-- 抜き出した文章 --
######

議題1番から3番まで、景観から漁業形態の見通し、計画の公定化の部分について、私
が説明いたします。
まず、景観につきましては前回いろいろ議論がございましたけれども、稲村からの景観
が非常に話題になりました。(OHP)
1番が稲村の公園を入ったところで、ここは海抜で言いますと約9メートルの地点です。
2番が、公園の海岸を登ったところで、3番目が一番上の頂上部、これが26メートルと
なります。(スライド)
まず1番の地点から見た、これが小動の岬でこれが江ノ島、江ノ島大橋、小動が見えま
す。レンズは55ミリを使いました。(スライド)
これが公園の階段を登ったところです。そこから見ると若干上から見る角度がつきます
ので、小動、江ノ島大橋が見えます。(スライド)
これが一番上、昔展望台、レストハウスがあったところの海側です。これをよく見ます
と、現在の消波ブロックが江ノ島大橋とやや重なり合っている感じで、その向こうに西浜
の海辺が少し見えます。
(スライド)
次に、漁業者として将来展望どうなんだということにつきましては、私ども平成11年
4月に漁業者の方にアンケート調査を行ないました。漁業者の意向は、現在はシラス、フ
ナビキ、あるいはワカメの養殖というものが主体ですが、今後は畜養施設、あるいは加工
施設、直売施設などを用いた海業に発展していきたいと、そういうお答えでした。

######

-- 集めた資料 --
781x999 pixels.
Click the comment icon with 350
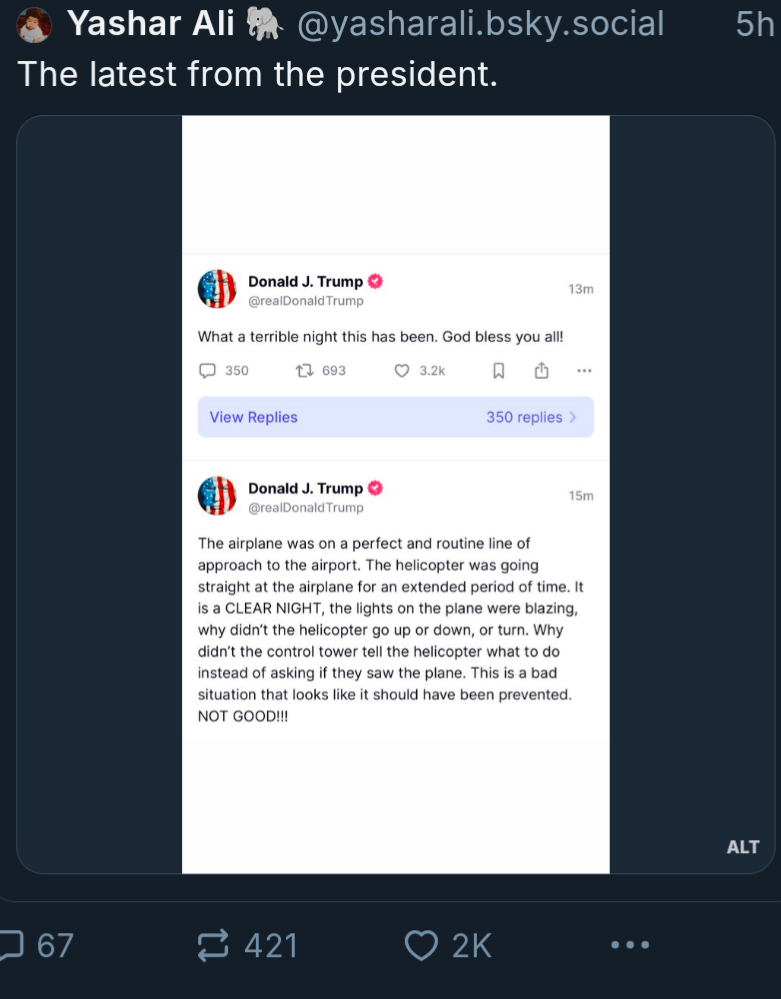[208, 370]
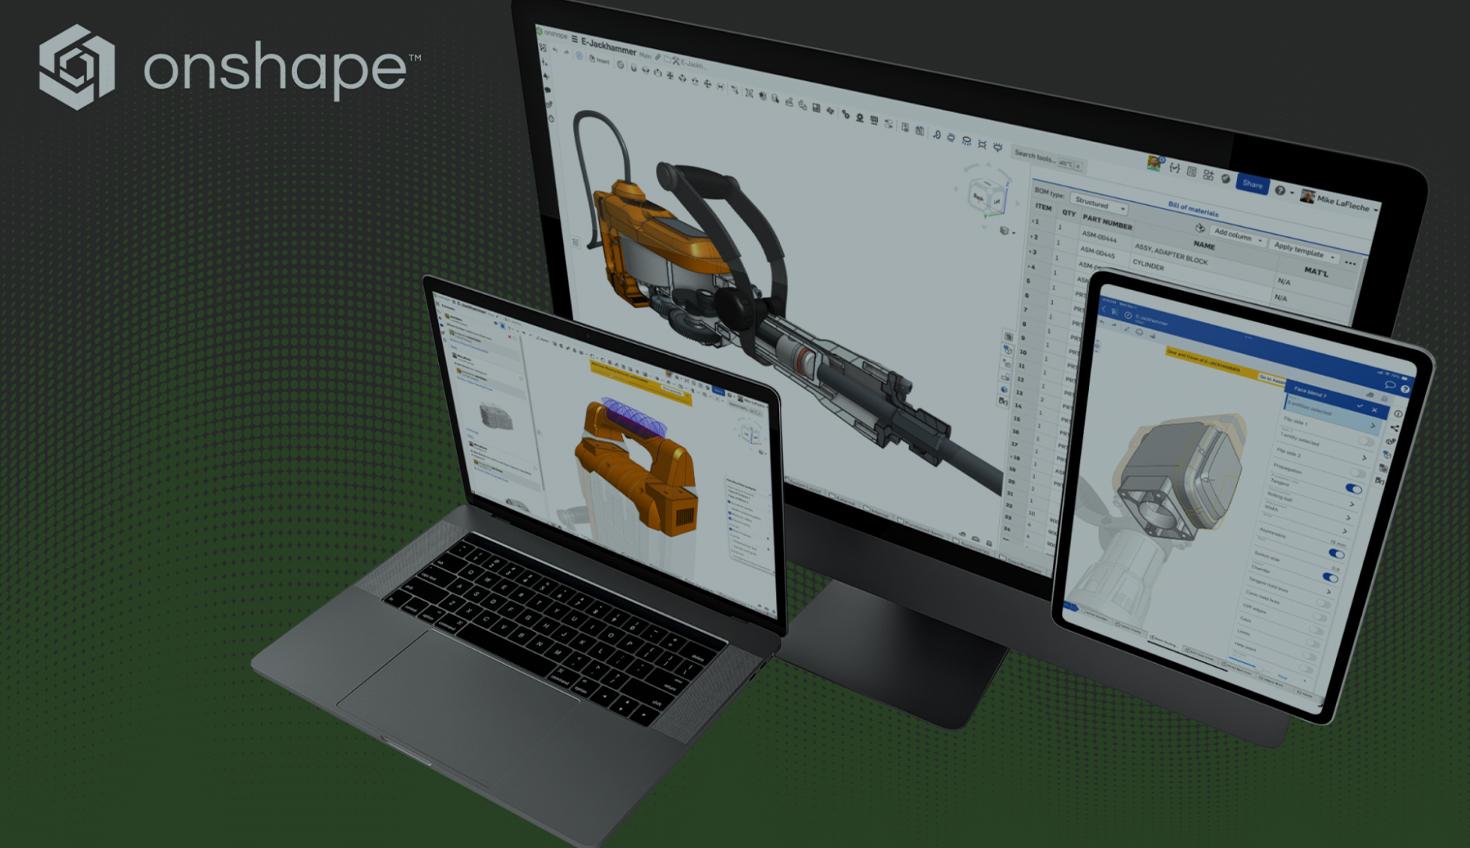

######

-- やること --
稲村からの景観と漁業の将来についての説明の続きを、最後の文のあとから書いてください。

-- 答え --
それから、実際に漁業の漁獲はどうなるのということでOHPで見てみます。
(OHP)
海面漁業、いわゆる魚系と、海面養殖業、これはメインがワカメの養殖、あるいは昆布
の養殖になっていますけれども、その推移を平成9年まであらわしております。
金額で言うと、平成9年は1億3,900万円。海面漁業で1億300万円、海面養殖ワ
カメで 3,600万円の陸揚げがあったということです。ちなみに、漁獲で言いますと、平
成9年度は総漁獲高が、トン数換算で199トンございました。これは昭和35年からの
漁獲の推移を出しております。下の緑の線が昭和50年、これは養殖を始めた年です。こ
れを見ますと、年度ごとに大きな変動というのがありが、その主な理由というのが、イワ
シの豊漁期、あるいはイワシの漁獲高にかかわっております。特に平成3年度以降漁獲が
落ちているというのは、採算がとれないということで大型定置をやめたという経緯があり
ます。しかし、近年また平均して、金額で言いますと大体1億2、3千万円の水揚げ金額
ということで推移しております。これは腰越漁港だけの数値です。
後継者問題につきましては、新規参入者というのは暫時増加傾向にあり、平成10年で
は6名の増加を見ましたけれども、高齢者の割合もかなり高いということで、自然減もご
ざいます。総数としては近年約80名前後で推移しております。全国で約30万人の漁業
者が日本の水産を支えているわけですが、全国的に漁業者の数というのが減少傾向にあり、
腰越についても、平成20年、30年の想定推計をいたしましたところ、大体現状を維持
するような形で推移していくだろうというふうに見ております。
それから、漁業の専業、あるいは兼業の割合ですが、平成10年度の漁業船舶の速報値
によると、腰越についても、33%の方が専業です。また、残りの兼業の方のうち、漁業
を主にしている兼業、これは収入の多寡で区分けされておりますが、兼業のうち漁業が主
というのも約33%。これを合わせますと、大体66%の方が専業、あるいは漁業を主と
している。これは前回のセンサスの数値と比べましても、専業割合がやや増えております。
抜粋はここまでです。